Task goal — Copy out the lines below that hold the word "computer".

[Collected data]
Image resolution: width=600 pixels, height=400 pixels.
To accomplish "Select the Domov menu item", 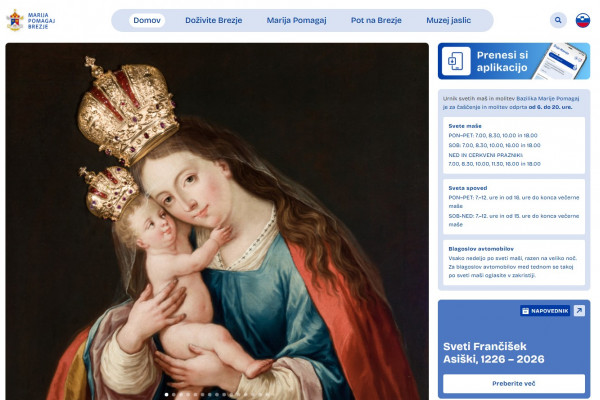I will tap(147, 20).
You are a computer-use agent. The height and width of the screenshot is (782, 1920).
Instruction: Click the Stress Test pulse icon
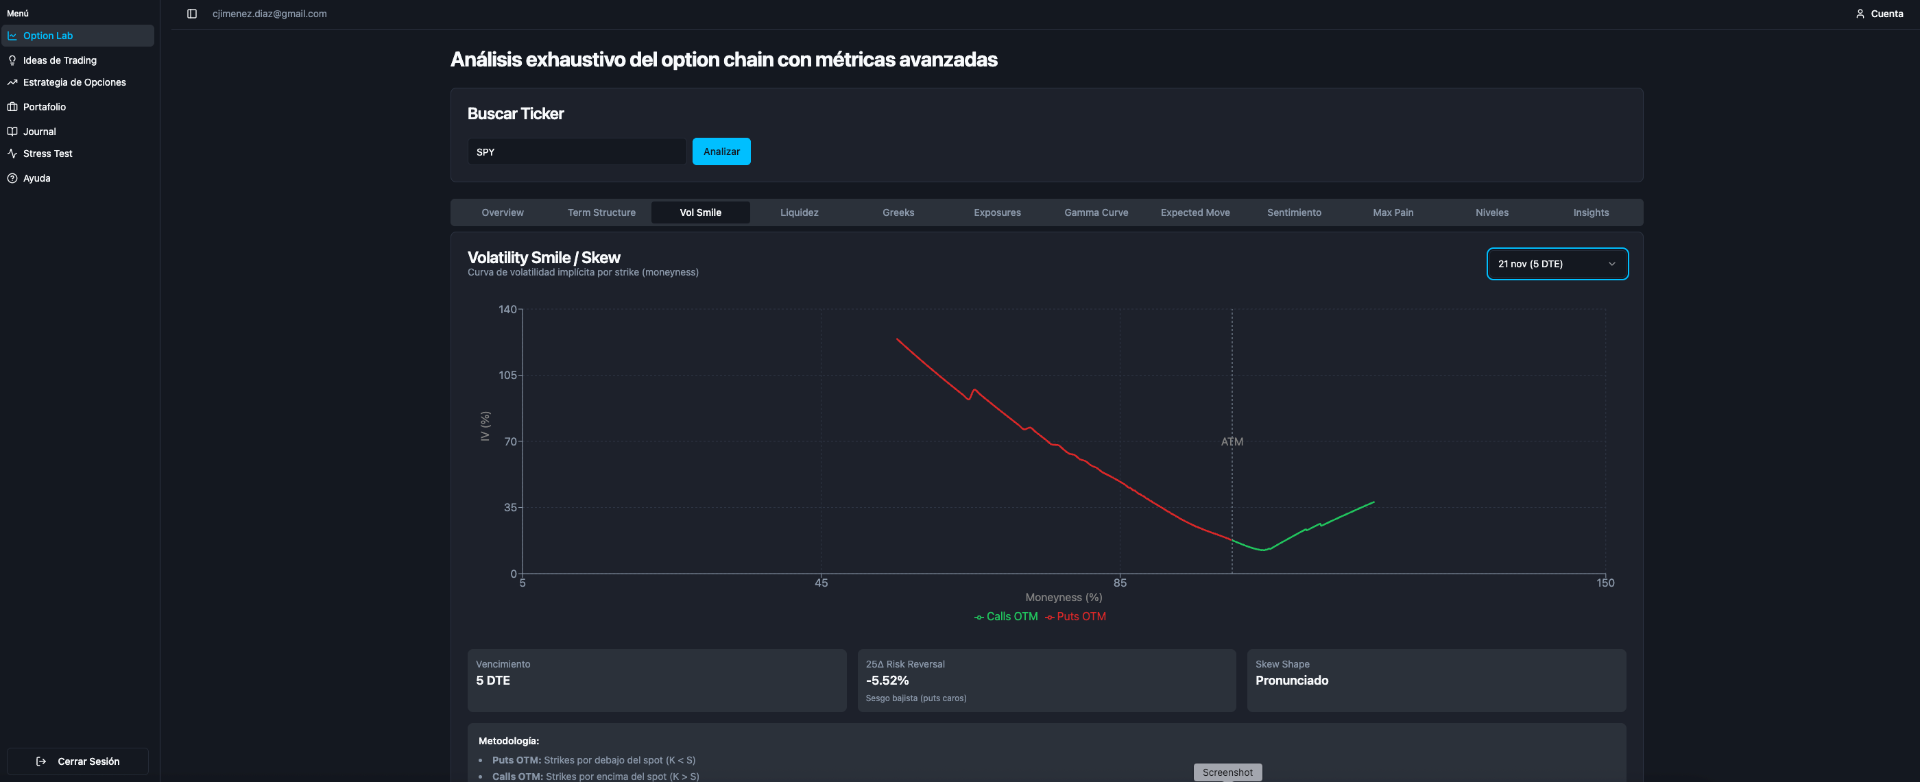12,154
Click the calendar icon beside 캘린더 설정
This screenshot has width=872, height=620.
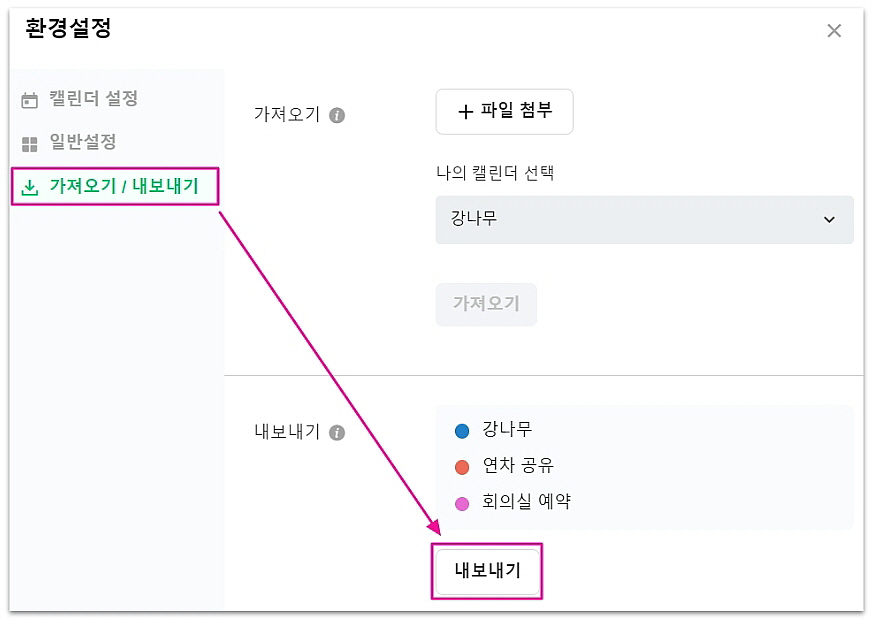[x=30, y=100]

==

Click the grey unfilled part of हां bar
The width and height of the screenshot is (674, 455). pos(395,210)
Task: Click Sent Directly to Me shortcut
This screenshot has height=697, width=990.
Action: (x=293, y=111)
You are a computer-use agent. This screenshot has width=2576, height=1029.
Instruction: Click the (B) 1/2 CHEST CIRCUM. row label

Solution to the problem —
You are a computer-use agent. The height and width of the screenshot is (782, 1920).
You are a computer-use agent. This screenshot has width=2576, height=1029.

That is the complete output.